Note the similarity in the stored far-field (FF) IEGM signals for the 2 episodes shown, which are representative of the stored episodes. In the absence of atrial lead information, we feel we would not have been able to reliably determine if the episodes were untreated VT, or SVT for which therapy was withheld. The addition of atrial IEGM provides confirmation that the rhythm discriminator both appropriately withheld and treated the different episodes. In fact, clinical evidence suggests that the use of atrial IEGMs dramatically improves a clinician’s accuracy of rhythm classification.8 These data indicate that by adding atrial lead information, an experienced clinician’s accuracy improves by as much as 22–45% in discriminating SVT from VT without negatively affecting the accuracy of diagnosing VTs. Without atrial diagnostics, it is relatively easy for the clinician to misclassify the SVT as VT if relying on the FF and IEGMs alone.

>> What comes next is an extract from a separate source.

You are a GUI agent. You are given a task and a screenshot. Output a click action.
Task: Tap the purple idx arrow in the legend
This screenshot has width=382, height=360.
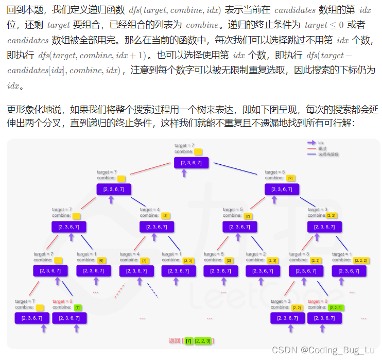point(311,143)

The single-lead ICD discussed here can also be implanted with less hardware and thus presumably with less risk to the patient. The device is optimized to perform with a lead system that is sophisticated in terms of sensing and therapy, but includes a single coil should extraction ever be required. The system is connected to a robust remote monitoring system that provides device/lead and diagnostic updates to the system daily, without patient interaction. The system includes atrial lead information and diagnostics that permit the clinician to monitor and evaluate the appropriateness of device programming and interventions. The remote monitoring system can also be programmed to alert the clinician of a new-onset arrhythmia almost immediately, providing an opportunity for early intervention.

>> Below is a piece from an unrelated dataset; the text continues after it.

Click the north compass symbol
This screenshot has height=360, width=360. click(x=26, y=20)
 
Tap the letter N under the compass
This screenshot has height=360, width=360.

All clinicians want to avoid untoward events and complications for their patients. Modern day healthcare reform may impose significant penalties to providers if quality measures are not met. Physicians, allied professionals and hospitals are under increasing surveillance today regarding the appropriateness of prescribed therapy.9,10 Recent CMS policy changes mean that failure to meet standards for a defined set of diagnosis-related groups (DRGs) will affect reimbursement for all DRGs. Clinicians can expect more oversight on decisions as well as continuing pressure to control costs of therapy and the means used to provide it. The pressure to control healthcare costs will only increase. Diagnostics that increase appropriate diagnosis and improve utilization of evidence-based practice not only improves patient outcomes, but also may reduce overall healthcare costs.

Disclosures: The authors have no conflicts of interest to report regarding the content herein.